Indicators used to derive the material domain included the percentage of children under 16 years old that live in families reliant on means-tested benefits including: Income Support, Income-Based Job Seekers Allowance, Working Tax or Child Tax Credit. The health domain included rates of emergency admission and outpatient attendance for children aged 0-18 years old and the percentage of children aged 0-16 years old in receipt of Disability Living Allowance. The education domain included indicators of educational attainment at Key Stages 2, 3 and 4, secondary school absence rates, and destinations of children at age 16. The crime domain included rates of burglary, theft, criminal damage and violence. Both the housing and environment domains included two equally weighted sub-domains relating to access and quality. Access to housing was indicated by overcrowding, shared accommodation, and homelessness. Quality of housing was indicated by lack of central heating. The environmental access sub-domain included the proximity of sports and leisure facilities within walking distance, and distance to school. Environmental quality was indicated by air quality, the percentage of green space and woodland, the number of bird species, and road safety measured through road traffic accidents. Due to missing data on the numbers of children served by local authorities at small-area level, the children (at risk of being) in need domain was modelled using the material and education domains of the CWI and the income and employment domains of the IMD 2007 [
16,
17].
The percentage of Lower Super Output Areas (LSOAs, average populations of 1,500) in each PCT that were in the fifth quintile (lowest well-being) of the 32,482 LSOAs in England was calculated for six of the seven domains of the CWI 2009 (material; education; crime; housing; environment; and children (at risk of being) in need). As the health domain includes an EAR of children aged 0-18 in each LSOA as an indicator there is an in-built association with the EAR for children aged 0-14. This domain and the overall CWI measure incorporating this domain have therefore been excluded from our reporting in order to avoid an obvious bias.

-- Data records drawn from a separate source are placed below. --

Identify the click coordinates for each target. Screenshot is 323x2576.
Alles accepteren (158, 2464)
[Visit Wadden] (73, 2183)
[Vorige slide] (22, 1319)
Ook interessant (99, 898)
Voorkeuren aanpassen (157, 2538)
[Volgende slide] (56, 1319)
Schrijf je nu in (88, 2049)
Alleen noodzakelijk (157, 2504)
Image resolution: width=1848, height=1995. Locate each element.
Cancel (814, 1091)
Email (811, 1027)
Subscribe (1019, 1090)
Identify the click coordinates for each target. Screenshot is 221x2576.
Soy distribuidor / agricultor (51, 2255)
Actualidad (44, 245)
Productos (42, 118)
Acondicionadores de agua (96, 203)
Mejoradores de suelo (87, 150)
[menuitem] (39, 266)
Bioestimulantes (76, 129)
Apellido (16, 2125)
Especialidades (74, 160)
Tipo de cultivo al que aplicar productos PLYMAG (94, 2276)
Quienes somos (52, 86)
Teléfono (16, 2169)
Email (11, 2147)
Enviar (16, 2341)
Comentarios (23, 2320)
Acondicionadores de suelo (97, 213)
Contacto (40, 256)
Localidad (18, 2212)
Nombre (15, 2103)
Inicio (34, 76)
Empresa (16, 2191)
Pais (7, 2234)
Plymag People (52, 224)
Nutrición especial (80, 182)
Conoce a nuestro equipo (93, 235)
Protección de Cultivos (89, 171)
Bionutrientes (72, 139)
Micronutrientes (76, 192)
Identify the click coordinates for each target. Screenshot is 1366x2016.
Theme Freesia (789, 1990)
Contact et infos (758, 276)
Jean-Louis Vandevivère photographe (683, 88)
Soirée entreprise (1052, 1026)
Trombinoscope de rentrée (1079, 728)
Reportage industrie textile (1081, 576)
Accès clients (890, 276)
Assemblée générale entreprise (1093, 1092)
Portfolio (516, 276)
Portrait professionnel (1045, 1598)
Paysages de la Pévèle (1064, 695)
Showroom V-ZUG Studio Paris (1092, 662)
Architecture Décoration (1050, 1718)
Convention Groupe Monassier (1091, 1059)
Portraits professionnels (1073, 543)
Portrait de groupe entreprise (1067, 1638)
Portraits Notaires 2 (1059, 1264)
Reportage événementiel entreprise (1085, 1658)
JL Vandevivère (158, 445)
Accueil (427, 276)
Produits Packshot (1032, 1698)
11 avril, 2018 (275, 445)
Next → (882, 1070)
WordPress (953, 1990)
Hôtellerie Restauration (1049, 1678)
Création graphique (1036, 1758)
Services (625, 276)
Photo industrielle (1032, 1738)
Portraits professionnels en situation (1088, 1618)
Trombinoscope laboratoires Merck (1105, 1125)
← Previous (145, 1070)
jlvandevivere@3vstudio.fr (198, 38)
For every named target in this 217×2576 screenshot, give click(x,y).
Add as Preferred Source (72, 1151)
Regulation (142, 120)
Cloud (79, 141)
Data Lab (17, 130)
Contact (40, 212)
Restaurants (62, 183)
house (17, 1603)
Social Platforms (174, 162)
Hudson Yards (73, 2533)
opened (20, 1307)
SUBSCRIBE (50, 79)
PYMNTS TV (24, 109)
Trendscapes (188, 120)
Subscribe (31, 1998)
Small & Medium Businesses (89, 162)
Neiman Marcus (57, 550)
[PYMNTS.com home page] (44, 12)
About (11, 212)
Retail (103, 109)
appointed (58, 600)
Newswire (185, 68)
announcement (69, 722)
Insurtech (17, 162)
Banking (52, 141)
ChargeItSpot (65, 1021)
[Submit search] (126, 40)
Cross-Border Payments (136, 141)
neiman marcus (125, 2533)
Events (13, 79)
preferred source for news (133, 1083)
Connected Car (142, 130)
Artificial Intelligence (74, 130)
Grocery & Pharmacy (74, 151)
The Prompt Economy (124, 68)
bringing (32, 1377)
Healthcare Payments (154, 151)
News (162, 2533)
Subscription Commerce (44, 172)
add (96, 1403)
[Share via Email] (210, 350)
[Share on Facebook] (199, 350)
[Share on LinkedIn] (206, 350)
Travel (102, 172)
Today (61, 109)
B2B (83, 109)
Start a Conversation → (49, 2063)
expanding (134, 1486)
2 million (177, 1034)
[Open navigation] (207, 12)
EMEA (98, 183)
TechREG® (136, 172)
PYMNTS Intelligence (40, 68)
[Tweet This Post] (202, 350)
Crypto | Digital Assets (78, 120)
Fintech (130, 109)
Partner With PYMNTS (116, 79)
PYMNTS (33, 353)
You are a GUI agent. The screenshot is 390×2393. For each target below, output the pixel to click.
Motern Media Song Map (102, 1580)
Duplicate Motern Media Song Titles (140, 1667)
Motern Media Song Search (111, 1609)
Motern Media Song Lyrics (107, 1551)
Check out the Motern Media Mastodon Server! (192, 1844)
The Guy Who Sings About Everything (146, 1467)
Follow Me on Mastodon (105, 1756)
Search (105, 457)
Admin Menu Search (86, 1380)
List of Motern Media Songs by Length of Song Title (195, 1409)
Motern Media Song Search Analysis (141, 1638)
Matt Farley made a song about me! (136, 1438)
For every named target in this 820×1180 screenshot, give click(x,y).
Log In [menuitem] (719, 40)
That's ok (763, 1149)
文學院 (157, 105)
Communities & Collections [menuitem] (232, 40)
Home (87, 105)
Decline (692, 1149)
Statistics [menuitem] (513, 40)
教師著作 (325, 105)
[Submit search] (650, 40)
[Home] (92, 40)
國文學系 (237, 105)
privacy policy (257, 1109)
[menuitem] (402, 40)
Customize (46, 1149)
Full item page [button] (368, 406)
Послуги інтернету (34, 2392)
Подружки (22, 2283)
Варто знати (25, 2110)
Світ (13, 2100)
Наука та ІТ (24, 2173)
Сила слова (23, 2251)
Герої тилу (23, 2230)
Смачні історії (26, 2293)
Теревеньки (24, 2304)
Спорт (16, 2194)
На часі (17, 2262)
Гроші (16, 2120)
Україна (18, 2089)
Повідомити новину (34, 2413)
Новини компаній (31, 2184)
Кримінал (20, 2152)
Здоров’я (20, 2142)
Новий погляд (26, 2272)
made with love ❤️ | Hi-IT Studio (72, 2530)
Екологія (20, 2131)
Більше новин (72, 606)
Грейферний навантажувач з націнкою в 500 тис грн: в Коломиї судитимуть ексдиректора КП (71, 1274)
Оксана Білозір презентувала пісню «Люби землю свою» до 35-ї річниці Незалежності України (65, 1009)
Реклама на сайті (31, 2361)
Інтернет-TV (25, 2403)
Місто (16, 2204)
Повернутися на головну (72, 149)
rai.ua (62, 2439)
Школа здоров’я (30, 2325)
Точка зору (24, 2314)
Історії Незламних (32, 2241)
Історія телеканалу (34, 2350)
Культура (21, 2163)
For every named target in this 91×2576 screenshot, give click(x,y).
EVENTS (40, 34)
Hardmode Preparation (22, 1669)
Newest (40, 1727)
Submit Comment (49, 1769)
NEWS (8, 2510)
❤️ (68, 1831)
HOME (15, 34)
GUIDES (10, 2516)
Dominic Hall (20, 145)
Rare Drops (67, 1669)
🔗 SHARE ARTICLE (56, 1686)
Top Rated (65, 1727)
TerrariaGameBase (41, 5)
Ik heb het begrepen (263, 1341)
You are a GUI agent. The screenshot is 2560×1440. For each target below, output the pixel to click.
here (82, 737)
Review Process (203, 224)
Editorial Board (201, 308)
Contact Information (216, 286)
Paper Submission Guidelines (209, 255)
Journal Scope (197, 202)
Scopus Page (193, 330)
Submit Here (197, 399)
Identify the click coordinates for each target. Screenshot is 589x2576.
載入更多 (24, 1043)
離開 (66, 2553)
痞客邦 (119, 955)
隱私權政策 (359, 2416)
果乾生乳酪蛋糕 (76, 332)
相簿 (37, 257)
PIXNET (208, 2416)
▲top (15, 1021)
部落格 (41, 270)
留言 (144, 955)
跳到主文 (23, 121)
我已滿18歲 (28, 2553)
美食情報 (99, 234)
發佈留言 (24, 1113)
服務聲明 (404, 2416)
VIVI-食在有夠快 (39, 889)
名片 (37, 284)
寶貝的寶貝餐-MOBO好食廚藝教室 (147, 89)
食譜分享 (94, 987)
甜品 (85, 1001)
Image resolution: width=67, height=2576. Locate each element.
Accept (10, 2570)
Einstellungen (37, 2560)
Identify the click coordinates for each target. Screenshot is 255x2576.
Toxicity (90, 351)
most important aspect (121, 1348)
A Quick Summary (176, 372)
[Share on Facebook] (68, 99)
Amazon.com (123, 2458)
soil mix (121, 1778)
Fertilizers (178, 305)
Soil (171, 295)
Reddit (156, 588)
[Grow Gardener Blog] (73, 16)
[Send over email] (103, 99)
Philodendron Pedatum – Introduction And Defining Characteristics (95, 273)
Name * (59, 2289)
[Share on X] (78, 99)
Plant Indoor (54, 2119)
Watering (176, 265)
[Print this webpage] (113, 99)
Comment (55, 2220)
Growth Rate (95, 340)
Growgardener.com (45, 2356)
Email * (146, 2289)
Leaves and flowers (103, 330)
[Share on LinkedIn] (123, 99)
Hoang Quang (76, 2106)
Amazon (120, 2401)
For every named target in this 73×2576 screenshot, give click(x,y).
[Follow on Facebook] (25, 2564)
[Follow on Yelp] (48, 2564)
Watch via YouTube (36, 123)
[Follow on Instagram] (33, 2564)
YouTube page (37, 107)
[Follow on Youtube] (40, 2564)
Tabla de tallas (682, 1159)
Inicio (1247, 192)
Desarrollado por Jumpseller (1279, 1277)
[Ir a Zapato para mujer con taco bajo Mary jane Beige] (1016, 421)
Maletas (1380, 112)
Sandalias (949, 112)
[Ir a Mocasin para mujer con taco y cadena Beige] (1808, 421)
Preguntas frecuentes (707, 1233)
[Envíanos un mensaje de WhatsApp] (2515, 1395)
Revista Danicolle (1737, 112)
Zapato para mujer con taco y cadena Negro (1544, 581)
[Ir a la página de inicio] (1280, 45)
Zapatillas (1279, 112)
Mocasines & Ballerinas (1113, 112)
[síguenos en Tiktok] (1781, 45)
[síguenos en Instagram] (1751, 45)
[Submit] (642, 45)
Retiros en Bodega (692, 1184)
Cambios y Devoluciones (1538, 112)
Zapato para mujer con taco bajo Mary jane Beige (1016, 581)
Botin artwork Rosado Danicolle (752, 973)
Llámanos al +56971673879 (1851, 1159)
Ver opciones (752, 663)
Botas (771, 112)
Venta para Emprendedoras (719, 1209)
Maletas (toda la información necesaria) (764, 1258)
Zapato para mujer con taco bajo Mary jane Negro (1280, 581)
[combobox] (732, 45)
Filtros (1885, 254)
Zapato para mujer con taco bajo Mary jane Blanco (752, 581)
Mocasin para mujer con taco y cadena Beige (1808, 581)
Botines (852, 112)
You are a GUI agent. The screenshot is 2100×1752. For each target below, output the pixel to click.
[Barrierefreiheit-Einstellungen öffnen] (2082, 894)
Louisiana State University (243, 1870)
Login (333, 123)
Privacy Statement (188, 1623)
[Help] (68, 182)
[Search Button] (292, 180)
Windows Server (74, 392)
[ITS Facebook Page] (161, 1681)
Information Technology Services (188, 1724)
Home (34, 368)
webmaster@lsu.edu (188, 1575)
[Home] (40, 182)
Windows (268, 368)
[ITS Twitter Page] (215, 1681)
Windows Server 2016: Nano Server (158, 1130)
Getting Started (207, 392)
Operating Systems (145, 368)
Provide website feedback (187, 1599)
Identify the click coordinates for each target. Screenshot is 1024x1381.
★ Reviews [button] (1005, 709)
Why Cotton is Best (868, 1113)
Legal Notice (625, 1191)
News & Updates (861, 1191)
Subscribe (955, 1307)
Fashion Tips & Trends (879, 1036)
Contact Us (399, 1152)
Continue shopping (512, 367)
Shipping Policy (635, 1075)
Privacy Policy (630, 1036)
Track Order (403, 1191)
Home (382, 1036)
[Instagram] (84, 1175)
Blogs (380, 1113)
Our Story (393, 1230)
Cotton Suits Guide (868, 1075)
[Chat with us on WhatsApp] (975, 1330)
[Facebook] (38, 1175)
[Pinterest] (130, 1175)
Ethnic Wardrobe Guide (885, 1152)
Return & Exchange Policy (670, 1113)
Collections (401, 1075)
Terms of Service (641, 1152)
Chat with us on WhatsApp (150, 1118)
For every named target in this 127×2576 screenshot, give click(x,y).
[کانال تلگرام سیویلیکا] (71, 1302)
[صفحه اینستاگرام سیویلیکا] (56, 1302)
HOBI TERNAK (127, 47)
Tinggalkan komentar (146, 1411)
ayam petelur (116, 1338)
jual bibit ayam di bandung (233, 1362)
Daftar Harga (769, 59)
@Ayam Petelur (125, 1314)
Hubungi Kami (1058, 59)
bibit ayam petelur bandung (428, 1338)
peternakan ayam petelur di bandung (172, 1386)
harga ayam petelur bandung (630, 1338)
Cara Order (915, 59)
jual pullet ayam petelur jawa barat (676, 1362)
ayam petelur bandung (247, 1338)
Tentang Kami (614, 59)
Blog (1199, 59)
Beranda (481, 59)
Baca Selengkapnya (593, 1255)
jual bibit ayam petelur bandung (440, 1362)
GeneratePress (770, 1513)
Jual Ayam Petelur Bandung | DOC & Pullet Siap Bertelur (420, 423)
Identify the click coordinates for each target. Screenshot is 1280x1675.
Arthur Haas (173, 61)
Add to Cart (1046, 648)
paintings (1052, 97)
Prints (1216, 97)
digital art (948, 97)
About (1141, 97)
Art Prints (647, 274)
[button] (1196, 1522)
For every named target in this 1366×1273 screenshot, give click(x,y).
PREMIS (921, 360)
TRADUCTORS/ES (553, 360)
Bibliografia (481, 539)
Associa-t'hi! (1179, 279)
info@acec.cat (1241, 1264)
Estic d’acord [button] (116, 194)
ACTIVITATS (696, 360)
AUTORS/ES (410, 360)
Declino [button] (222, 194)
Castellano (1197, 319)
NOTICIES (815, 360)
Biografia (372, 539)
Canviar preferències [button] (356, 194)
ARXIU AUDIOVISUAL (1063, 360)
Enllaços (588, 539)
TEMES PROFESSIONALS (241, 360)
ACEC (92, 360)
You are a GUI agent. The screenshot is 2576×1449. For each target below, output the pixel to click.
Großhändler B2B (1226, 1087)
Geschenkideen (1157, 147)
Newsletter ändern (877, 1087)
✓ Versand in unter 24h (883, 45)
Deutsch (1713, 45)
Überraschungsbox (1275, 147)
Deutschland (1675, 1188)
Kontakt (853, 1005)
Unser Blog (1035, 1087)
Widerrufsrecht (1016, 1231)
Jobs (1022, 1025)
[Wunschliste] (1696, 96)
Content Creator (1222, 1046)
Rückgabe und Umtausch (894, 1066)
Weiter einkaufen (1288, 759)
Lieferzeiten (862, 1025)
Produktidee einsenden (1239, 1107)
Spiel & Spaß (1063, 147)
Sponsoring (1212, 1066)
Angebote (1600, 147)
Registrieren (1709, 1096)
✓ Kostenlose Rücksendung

Each PCT's 'local hospital' was defined as the hospital to which the largest percentage of children resident in each PCT was admitted.
Data were analysed descriptively using SPSS Release 15. Associations were measured using Kendall's taub correlation due to expectedly skewed distributions. Calculation of associations using Spearman's Rho correlation confirmed the pattern of these results.
The study was assessed as not requiring ethics approval by a NHS Research Ethics Committee.